Henderson concurs with other physicians that the new AHA-ACC guidelines are likely to boost the usage of statins, albeit not as dramatically as other estimates. “A doubling of statin usage is highly unlikely. Our company expects a 5% increase,” he says.
He also thinks the guidelines bode well for anti-PCSK9's, which are being looked at as potentially advancing the standard of care in cholesterol management. There are three such assets in development.
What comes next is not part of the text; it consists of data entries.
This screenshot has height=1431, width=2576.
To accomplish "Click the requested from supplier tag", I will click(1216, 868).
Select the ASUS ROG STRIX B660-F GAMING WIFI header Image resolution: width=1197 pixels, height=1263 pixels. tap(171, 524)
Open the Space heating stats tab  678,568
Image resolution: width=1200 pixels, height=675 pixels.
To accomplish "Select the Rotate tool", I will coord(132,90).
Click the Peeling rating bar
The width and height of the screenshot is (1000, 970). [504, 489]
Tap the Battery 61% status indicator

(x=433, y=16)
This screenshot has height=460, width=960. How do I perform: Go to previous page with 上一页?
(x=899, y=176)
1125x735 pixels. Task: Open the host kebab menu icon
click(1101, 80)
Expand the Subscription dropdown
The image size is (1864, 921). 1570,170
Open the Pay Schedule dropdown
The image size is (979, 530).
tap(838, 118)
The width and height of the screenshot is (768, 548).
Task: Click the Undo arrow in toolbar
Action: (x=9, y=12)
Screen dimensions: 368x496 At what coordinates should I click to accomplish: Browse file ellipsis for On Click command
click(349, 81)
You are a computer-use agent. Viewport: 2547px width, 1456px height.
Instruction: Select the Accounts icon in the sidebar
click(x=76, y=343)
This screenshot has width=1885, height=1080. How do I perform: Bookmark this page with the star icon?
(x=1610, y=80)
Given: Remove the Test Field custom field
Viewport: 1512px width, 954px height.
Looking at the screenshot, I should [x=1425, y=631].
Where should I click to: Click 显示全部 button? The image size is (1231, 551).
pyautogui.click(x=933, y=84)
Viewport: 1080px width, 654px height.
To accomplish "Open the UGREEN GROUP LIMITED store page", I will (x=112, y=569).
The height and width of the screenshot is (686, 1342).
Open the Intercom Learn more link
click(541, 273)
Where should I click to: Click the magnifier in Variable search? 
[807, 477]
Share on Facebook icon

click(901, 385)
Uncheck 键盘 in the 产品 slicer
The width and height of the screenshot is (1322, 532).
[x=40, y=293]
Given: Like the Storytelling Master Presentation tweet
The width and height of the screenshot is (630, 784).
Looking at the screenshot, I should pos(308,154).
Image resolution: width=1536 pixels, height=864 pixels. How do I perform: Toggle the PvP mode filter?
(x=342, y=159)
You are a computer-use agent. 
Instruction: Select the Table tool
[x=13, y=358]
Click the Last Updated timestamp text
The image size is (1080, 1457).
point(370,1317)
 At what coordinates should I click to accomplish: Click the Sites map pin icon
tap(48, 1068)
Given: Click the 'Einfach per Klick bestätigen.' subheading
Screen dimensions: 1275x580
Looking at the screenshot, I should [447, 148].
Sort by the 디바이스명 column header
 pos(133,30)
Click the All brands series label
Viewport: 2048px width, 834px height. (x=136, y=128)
The furthest along and highest-profile candidate is Sanofi/Regeneron's alirocumab (also known as SAR236553 and REGN727), which announced favorable top-line Phase III results in October, with additional data readouts expected in 2014. Next is Amgen's evolocumab (AMG 145), which is looking at monthly dosing as part of its late-stage clinical development pathway, which could give it a convenience edge.
Regeneron and Sanofi have been testing alirocumab dosed once every two weeks, but will be evaluating it for use every four weeks in subsequent studies. Bringing up the rear in the development of this class are anti-PCSK9 biologic assets from Pfizer, Novartis and Roche.
Henderson anticipates that it will be a data-driven field, but that dosing interval differences will be weighed by physicians and patients since these biologics all are parenterally administered. He is also encouraged by the FDA's announcement that outcomes studies will not be required for initial marketing approval. “That means they will be here a couple of years earlier.”